It could take anything from an hour to weeks. Usually the ones which take weeks aren’t as good. At least, that’s what I’ve convinced myself, unless maybe I’m too lazy to put in the hard work. It either has to come naturally or not at all. Sometimes you can’t leave a song too long, unless you’re Michael Jackson, in which case it took two years to write Billy Jean – so maybe I am wrong!
The new album marks a change in direction and sound from your previous material and coincides with you taking more control over your image and promotion. Was this deliberate or did it just happen naturally?
I guess it was deliberate in a way. Ideally I would have like to have had time to write the second record and work out what I wanted to do, it was just that the whole experience shocked me into doing more of what I wanted to do and changing my direction. After I broke up with my label and my management, who I’d been with since I was 14, it kind of naturally took that direction. It was really nerve-wracking at first as I thought I couldn’t do it, but then I started writing with my band. The first song we wrote was Vicious Love and I remember one of my band members sat down with me and watched me until I finished a song, as I was starting but not finishing things, crying and starting, not finishing, and then I finished that one and it all rolled on from there. All I knew was that I wanted to record an album that I could recreate live more easily than my second one, which was more synth-tastic.
You do some writing with your brother. What’s that like?
We argue quite a lot and scream at each other quite a lot! It’s quite funny because when you write with other people it can sometime be like speed dating – your publisher says ‘do you want to meet up with that person?’ You get really nervous as well, and if you don’t like something you have to ask in a round-about way ‘it’s cool but do you mind if we try something else?’ With him it’s just ‘nah, no!’ He also asks me to hurry up. It’s quite good in a way as it’s easier to be yourself. I’d like to write more with him in the studio I’ve got set up at home.
Did the shorter haircut coincide with the change of direction?
Yes. I wanted to have a fifties cut and then was watching Breathless, a nouvelle art film, and all the women in those films had really cute, short, pixie haircuts and I thought I’d try it. It’s growing now and I’m going for more of a Natalie Portman in Leon look.
Does your heritage play a large part in your music?
It inspired a lot of imagery for The Sting album and there’s a video called Sweeter In History, which we shot in Italy in a place called Casino. I was inspired by neo-realism and film and photography. The images were taken post-war, when people were living in such terrible conditions, but the photos are beautiful to look at and I felt that with the experience I went through with my music I wanted to create something beautiful out of the pain, to find the light in the darkness. So the Italian neo-realism did play a part.
Musically, who are your inspirations and influences?

Stated problem a:
Format the entries as a two-column CSV with the headers "input" and "output". Begin at the line that contains "1440x810 pixels. At" and stop after the line that contains "Action: [x=41, y=438]". Write one row per entry, with its text under input and its answer under output, each in one quoted field with line breaks turned into spaces.

Dataset entries:
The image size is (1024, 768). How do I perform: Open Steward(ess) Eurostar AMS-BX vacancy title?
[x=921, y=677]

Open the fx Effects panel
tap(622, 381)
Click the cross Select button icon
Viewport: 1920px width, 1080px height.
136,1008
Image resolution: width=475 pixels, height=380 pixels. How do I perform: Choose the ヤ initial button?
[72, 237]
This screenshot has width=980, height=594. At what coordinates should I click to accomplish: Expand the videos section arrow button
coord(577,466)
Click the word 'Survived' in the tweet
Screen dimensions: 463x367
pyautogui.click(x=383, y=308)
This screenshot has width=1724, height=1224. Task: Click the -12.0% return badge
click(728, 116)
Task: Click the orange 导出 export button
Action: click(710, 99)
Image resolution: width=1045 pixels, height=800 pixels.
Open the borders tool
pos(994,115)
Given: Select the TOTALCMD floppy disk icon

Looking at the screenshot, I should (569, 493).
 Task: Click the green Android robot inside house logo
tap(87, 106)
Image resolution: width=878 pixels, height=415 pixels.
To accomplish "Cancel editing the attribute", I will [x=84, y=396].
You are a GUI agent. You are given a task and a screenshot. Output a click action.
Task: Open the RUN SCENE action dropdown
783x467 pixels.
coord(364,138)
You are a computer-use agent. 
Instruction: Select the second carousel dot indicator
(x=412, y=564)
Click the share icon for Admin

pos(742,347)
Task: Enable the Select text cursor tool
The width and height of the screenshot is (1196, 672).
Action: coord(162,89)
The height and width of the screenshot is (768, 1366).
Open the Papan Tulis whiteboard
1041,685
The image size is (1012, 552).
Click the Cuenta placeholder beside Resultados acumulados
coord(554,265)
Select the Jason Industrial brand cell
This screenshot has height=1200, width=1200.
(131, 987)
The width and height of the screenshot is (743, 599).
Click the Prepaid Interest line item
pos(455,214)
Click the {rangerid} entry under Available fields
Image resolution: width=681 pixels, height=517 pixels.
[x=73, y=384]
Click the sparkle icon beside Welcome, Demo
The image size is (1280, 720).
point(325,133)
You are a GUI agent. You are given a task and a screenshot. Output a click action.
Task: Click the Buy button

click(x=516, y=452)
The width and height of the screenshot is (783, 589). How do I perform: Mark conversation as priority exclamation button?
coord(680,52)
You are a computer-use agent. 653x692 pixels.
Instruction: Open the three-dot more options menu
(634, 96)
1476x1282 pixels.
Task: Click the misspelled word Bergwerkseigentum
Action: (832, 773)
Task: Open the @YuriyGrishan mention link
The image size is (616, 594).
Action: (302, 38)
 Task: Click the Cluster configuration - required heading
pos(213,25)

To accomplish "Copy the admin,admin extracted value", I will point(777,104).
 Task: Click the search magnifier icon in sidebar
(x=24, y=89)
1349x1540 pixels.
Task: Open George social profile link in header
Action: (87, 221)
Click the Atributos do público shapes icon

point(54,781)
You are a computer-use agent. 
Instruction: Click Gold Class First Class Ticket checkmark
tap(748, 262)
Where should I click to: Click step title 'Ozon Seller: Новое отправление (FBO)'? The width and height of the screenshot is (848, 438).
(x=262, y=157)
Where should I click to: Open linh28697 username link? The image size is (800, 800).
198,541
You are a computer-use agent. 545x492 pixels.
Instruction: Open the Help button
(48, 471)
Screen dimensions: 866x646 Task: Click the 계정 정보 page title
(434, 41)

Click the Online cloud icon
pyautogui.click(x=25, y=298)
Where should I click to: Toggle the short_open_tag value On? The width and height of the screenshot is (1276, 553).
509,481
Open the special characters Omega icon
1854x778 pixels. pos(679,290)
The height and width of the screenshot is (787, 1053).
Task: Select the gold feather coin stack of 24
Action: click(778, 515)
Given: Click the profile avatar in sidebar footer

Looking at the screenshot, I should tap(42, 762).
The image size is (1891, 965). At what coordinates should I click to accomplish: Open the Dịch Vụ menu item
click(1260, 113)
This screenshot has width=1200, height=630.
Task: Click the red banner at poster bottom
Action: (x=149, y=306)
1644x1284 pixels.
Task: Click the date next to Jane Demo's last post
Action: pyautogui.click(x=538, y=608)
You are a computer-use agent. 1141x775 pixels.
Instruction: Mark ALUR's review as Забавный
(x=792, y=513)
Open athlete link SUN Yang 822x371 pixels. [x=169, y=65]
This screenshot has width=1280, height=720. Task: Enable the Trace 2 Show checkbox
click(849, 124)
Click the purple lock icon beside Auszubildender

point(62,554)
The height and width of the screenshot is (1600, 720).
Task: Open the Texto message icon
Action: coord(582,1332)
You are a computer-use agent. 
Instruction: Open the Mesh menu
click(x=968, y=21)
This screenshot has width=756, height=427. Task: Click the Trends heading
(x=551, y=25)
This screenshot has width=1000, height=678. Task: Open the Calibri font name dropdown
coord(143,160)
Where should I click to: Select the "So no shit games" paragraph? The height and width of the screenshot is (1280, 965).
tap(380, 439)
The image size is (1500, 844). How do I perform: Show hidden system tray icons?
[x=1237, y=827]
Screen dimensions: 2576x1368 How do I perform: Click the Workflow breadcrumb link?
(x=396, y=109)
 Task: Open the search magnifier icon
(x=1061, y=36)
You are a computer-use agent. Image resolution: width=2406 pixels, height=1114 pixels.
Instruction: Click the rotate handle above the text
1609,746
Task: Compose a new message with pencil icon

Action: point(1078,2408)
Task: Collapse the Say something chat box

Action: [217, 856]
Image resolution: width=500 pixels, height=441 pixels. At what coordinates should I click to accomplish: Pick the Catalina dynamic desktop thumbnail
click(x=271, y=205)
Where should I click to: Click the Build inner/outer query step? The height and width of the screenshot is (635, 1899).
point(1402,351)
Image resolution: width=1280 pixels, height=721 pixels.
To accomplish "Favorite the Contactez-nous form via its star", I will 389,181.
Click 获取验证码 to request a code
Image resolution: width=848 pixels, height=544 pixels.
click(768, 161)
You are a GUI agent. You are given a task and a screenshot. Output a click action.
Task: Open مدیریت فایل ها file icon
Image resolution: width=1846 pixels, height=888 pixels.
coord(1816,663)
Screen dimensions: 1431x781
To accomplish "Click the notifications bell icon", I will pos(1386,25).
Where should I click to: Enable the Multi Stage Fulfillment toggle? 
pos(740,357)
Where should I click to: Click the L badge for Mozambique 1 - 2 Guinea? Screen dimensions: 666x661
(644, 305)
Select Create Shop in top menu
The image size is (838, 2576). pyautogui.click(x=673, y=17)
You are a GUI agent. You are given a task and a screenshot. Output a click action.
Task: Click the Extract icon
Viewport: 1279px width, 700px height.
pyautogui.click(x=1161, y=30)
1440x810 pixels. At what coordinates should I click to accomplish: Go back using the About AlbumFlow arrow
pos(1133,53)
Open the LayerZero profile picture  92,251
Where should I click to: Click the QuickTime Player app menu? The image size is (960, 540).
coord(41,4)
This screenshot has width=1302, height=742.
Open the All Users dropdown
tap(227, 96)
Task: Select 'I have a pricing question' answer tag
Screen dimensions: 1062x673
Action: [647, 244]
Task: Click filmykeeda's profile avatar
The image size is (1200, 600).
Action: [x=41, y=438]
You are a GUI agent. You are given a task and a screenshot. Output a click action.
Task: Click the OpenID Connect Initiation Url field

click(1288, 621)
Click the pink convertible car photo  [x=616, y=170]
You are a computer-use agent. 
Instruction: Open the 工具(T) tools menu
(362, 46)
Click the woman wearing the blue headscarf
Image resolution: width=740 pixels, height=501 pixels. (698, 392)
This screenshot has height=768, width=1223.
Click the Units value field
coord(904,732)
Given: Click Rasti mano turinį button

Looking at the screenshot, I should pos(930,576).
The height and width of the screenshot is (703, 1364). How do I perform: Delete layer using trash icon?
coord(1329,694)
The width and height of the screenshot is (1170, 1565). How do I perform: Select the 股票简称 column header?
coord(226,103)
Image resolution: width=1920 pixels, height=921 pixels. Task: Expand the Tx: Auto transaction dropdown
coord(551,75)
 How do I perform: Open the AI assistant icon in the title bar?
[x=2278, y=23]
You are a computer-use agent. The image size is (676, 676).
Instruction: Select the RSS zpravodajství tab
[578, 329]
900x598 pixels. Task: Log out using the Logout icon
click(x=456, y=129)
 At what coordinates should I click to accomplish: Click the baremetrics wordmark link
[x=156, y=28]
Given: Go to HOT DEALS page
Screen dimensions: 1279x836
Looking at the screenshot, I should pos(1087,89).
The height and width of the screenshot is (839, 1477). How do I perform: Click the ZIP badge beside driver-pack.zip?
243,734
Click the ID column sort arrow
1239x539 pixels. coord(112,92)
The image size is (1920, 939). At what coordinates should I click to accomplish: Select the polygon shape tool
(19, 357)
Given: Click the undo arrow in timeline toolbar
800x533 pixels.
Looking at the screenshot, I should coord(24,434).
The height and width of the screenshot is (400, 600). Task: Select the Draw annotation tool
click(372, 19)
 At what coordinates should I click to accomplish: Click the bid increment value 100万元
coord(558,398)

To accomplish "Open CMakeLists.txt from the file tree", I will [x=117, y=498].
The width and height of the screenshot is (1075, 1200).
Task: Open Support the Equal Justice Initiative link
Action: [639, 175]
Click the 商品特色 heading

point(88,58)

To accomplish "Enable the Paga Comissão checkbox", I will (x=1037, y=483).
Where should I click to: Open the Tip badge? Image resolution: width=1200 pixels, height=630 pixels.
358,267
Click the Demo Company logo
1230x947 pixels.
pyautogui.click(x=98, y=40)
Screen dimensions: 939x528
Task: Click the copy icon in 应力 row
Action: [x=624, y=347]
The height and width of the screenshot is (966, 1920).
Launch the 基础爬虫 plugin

Stated problem b:
Rewrite the part of the interview that begins at the words "It could take" and stops after "just happen naturally?", putting "months" wherever "weeks" appears.

Task response a:
input,output
"1440x810 pixels. At what coordinates should I click to accomplish: Go back using the About AlbumFlow arrow","pos(1133,53)"
"Open the LayerZero profile picture","92,251"
"Where should I click to: Click the QuickTime Player app menu? The image size is (960, 540).","coord(41,4)"
"This screenshot has width=1302, height=742. Open the All Users dropdown","tap(227, 96)"
"Task: Select 'I have a pricing question' answer tag Screen dimensions: 1062x673","Action: [647, 244]"
"Task: Click filmykeeda's profile avatar The image size is (1200, 600).","Action: [x=41, y=438]"

Task response b:
It could take anything from an hour to months. Usually the ones which take months aren’t as good. At least, that’s what I’ve convinced myself, unless maybe I’m too lazy to put in the hard work. It either has to come naturally or not at all. Sometimes you can’t leave a song too long, unless you’re Michael Jackson, in which case it took two years to write Billy Jean – so maybe I am wrong!
The new album marks a change in direction and sound from your previous material and coincides with you taking more control over your image and promotion. Was this deliberate or did it just happen naturally?